__GIVEN TEXT__
BEGIN
Tui Group has pinned hopes for a its financial recovery on a strong European summer.
The company reported an adjusted loss of €1.3 billion for the first half of the year, down further from losses of €795 million seen in the same period last year.
Tui pointed to “massive” travel restrictions as the primary driver of the losses.
Looking ahead, capacity for the core months of the 2021 summer programme remains equivalent to around 75 per cent of the 2019 summer programme.
A pick-up in demand has been clearly evident in recent weeks, Tui said, with new bookings doubling since April.
TUI has recorded a total of 2.6 million bookings for this summer, though this is 69 per cent lower than at the comparable point in time for summer 2019.
Average prices are 22 per cent higher than for summer 2019 due to the high proportion of all-inclusive packages in current bookings.
Fritz Joussen, TUI Group chief executive, said: “The prospects for early summer 2021 make me optimistic for tourism and for TUI.
“They are significantly better than in the first pandemic year, 2020.
“Scientists and doctors know the virus, there are vaccines from several manufacturers, the vaccination campaigns are working everywhere in Europe and rapid tests are now available everywhere.
“Much has been achieved in the last 14 months through government programmes and the discipline of us all.”
He added: “Incidence levels in key destinations are falling steadily.
“The Balearic and Canary Islands are well below 50 new cases a day.
“The opening of Mallorca over the Easter holidays with thousands of TUI guests has shown that safe and relaxing holidays are possible in times of the pandemic.”
END
__REQUIREMENT 1__
Rewrite the paragraph of the Tui article that begins "TUI has recorded a total" as a single shorter sentence that keeps its main facts.
__REQUIREMENT 2__
Output the Tui article word for word, from "TUI has recorded" to "are falling steadily.".

__DATA UNDER STUDY__
BEGIN
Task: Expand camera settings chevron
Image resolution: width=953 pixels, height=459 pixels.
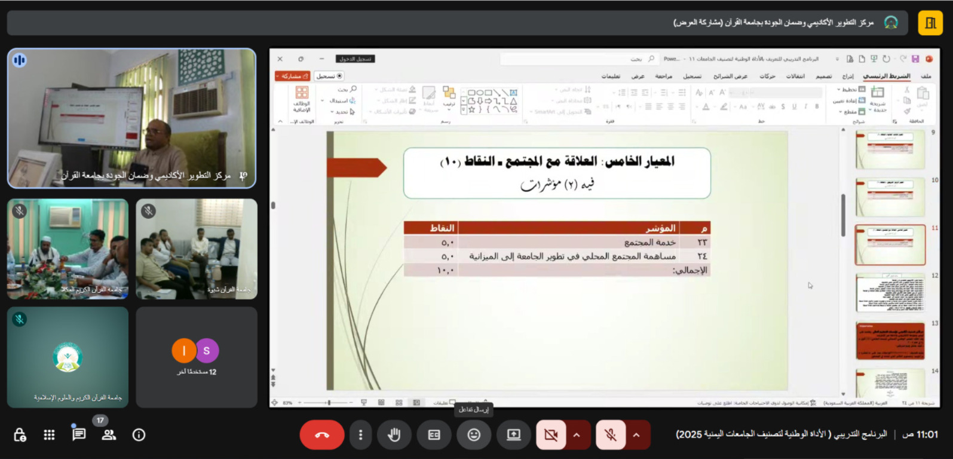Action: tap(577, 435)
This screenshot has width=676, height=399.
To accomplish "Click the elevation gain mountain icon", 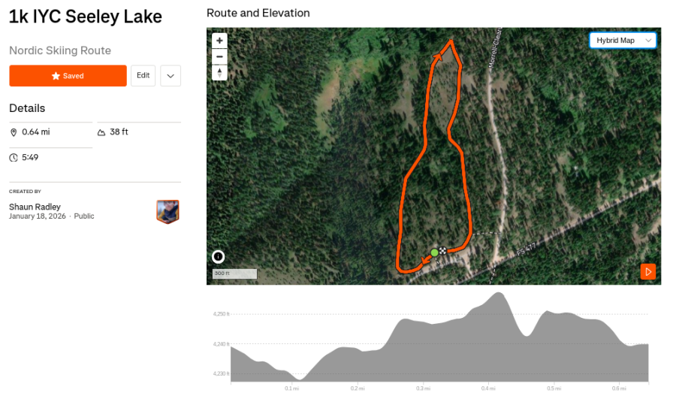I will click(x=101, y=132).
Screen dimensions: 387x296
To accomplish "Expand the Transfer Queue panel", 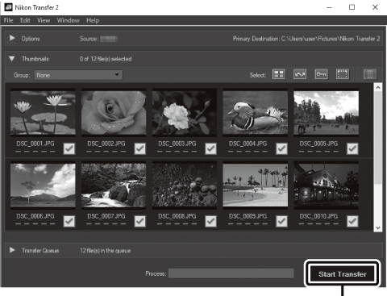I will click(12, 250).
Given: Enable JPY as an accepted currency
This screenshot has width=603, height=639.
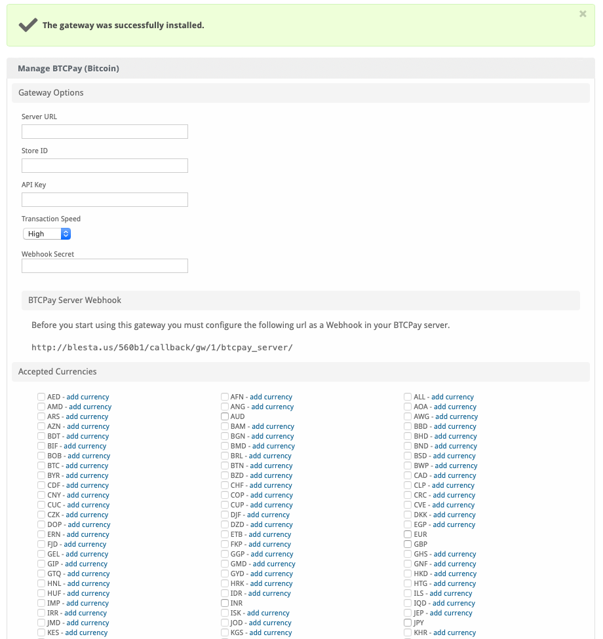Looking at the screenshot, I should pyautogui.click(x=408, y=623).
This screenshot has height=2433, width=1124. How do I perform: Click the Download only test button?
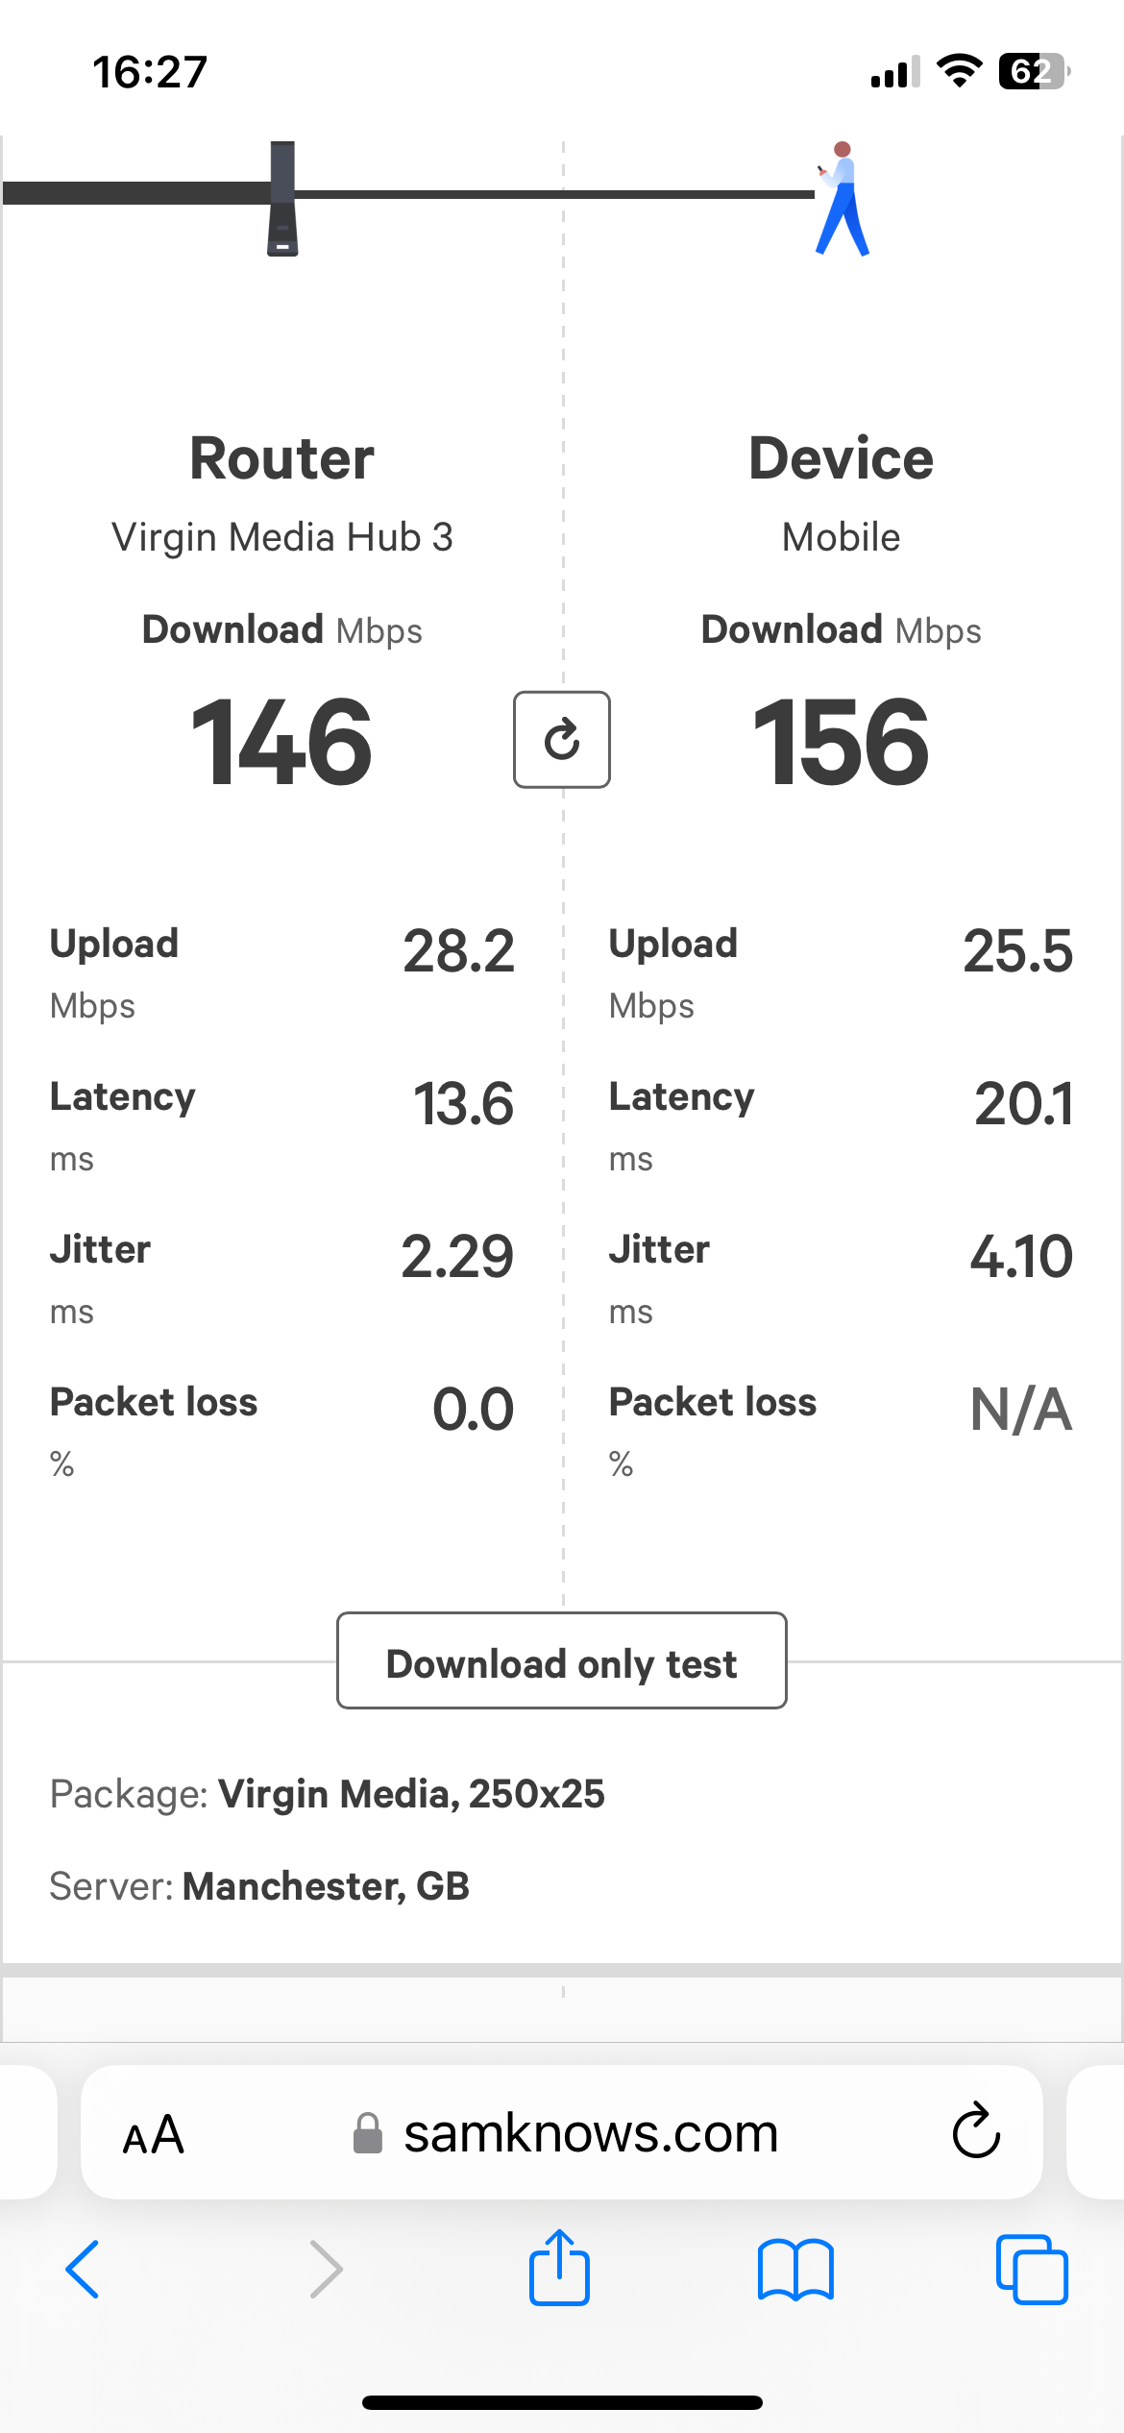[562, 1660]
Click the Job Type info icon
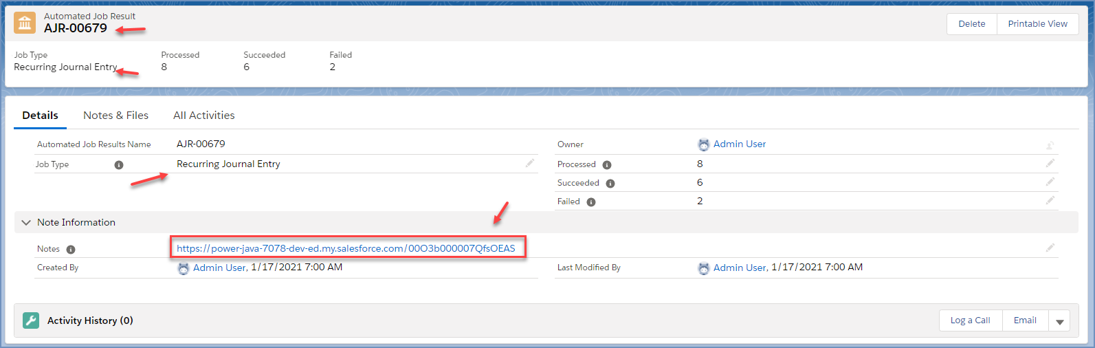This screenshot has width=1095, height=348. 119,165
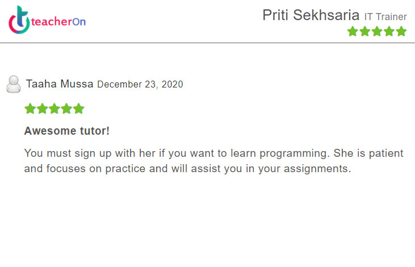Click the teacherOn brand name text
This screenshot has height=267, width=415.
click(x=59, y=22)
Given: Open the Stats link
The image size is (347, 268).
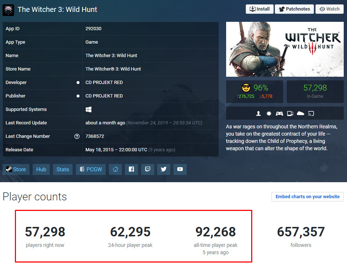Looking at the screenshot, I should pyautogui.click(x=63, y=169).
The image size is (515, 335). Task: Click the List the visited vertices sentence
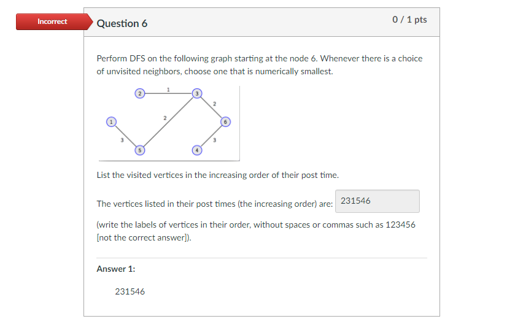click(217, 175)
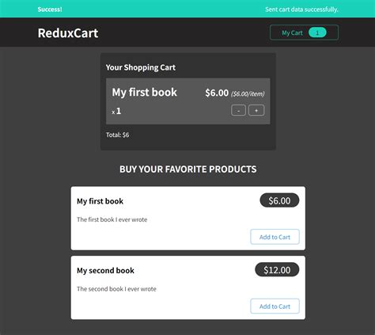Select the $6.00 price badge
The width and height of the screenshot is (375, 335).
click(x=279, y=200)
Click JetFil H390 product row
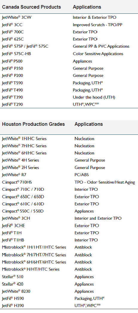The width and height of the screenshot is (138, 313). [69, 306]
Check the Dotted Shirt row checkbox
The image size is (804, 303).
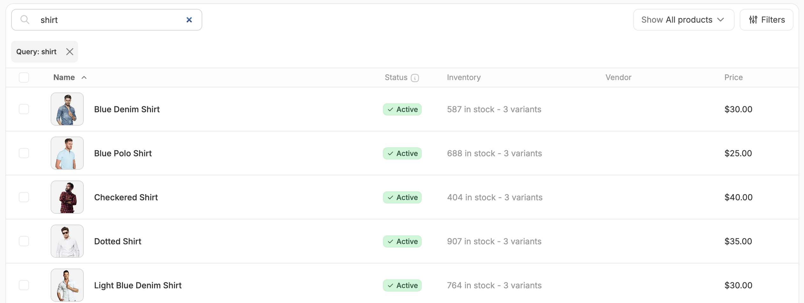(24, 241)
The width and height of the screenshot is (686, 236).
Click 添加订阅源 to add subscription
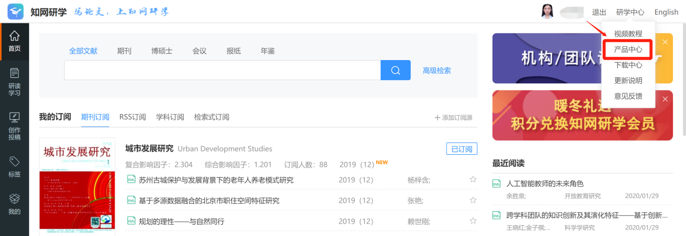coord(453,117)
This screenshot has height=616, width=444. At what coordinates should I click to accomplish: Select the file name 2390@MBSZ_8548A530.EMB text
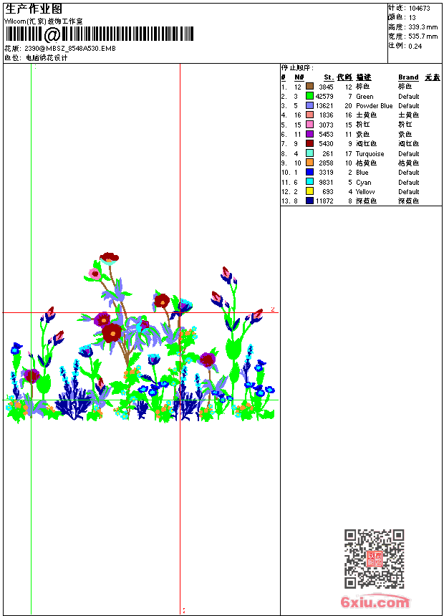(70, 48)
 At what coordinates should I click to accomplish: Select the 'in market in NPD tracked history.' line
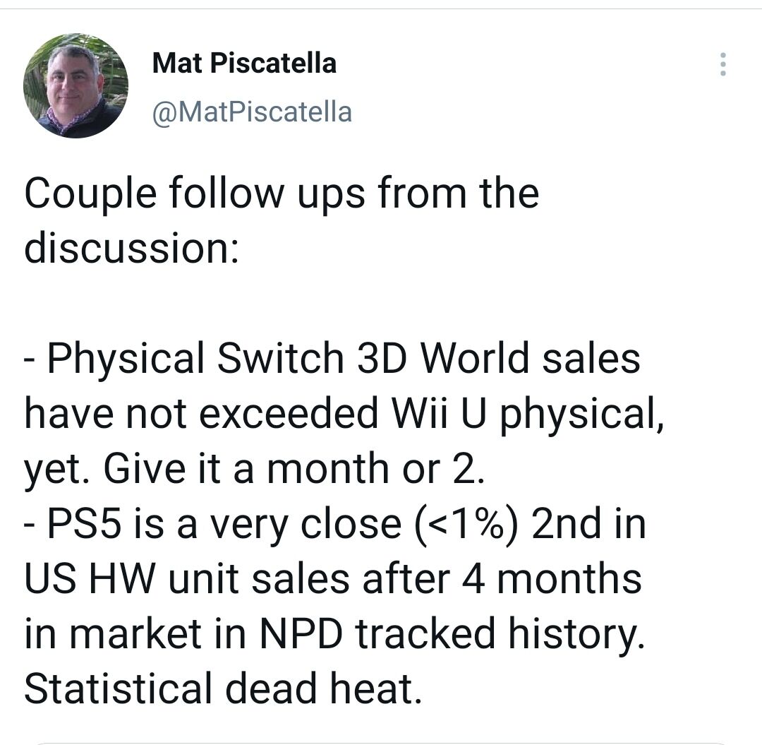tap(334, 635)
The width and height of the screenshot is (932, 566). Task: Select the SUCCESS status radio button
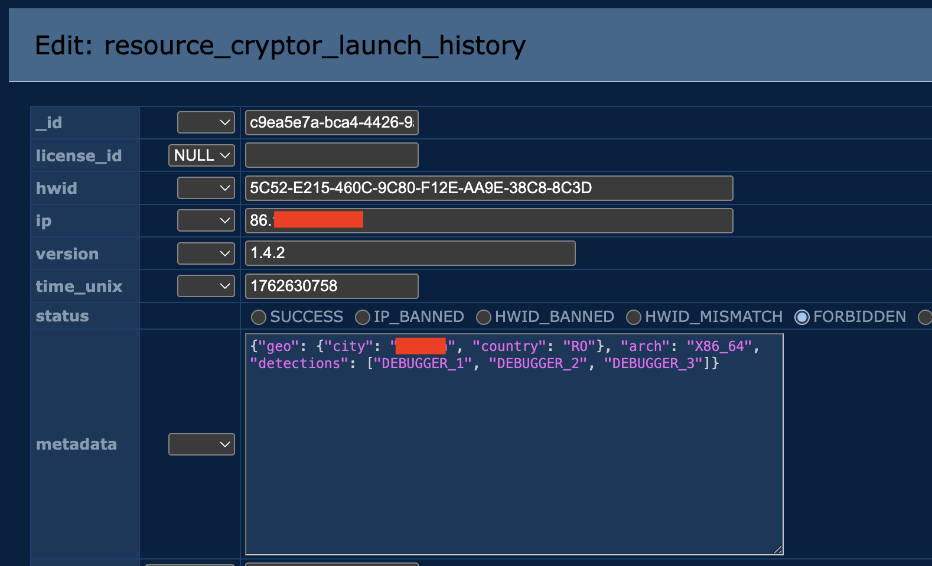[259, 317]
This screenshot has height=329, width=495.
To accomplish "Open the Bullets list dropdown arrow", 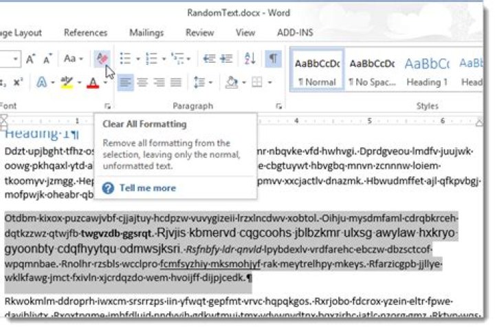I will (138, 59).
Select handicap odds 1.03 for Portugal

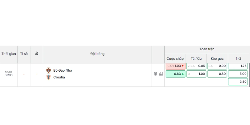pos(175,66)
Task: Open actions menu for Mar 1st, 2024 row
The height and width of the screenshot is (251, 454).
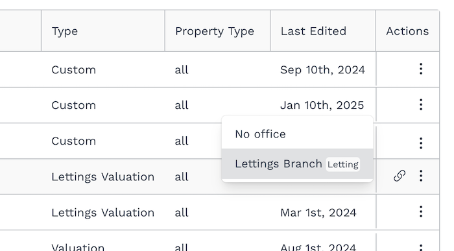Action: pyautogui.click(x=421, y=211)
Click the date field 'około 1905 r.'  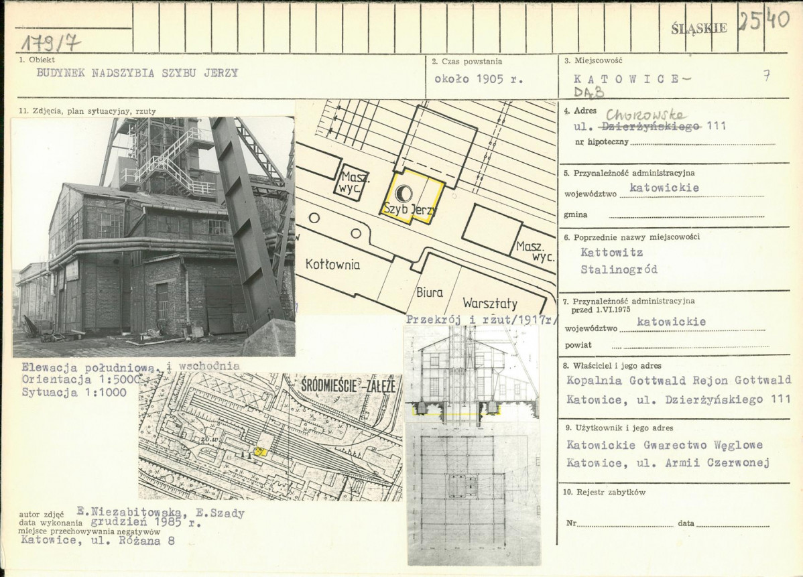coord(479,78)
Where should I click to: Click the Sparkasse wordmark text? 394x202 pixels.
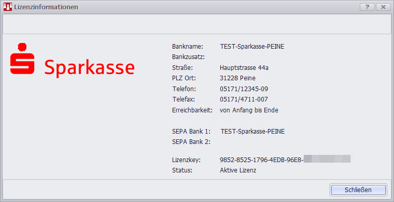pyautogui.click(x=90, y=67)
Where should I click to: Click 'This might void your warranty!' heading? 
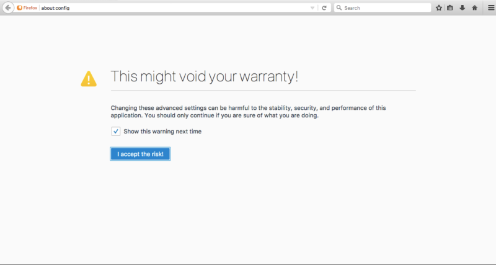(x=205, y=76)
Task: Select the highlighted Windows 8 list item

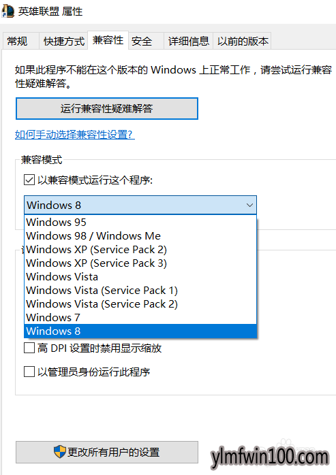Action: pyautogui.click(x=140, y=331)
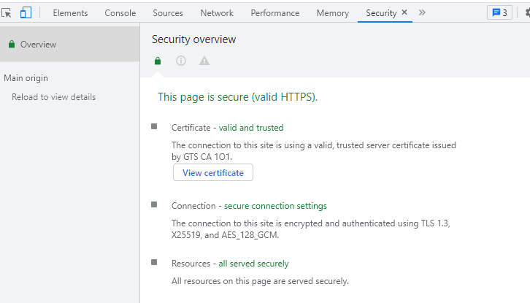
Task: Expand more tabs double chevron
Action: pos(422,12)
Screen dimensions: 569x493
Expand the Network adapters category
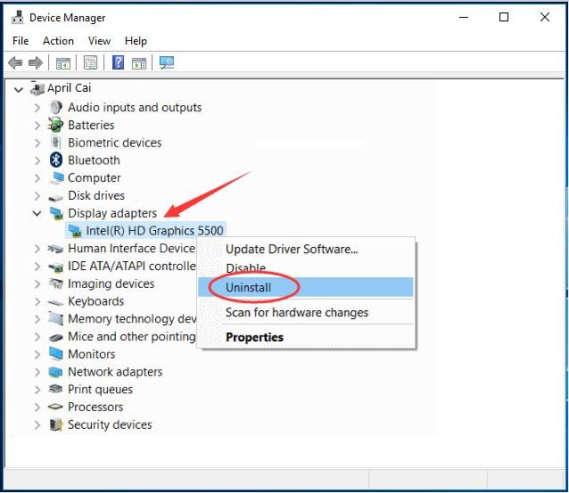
END
__TASK OUTPUT 1__
TUI has 2.6 million bookings for summer 2021, which is 69 percent below the comparable point for summer 2019.

__TASK OUTPUT 2__
TUI has recorded a total of 2.6 million bookings for this summer, though this is 69 per cent lower than at the comparable point in time for summer 2019.
Average prices are 22 per cent higher than for summer 2019 due to the high proportion of all-inclusive packages in current bookings.
Fritz Joussen, TUI Group chief executive, said: “The prospects for early summer 2021 make me optimistic for tourism and for TUI.
“They are significantly better than in the first pandemic year, 2020.
“Scientists and doctors know the virus, there are vaccines from several manufacturers, the vaccination campaigns are working everywhere in Europe and rapid tests are now available everywhere.
“Much has been achieved in the last 14 months through government programmes and the discipline of us all.”
He added: “Incidence levels in key destinations are falling steadily.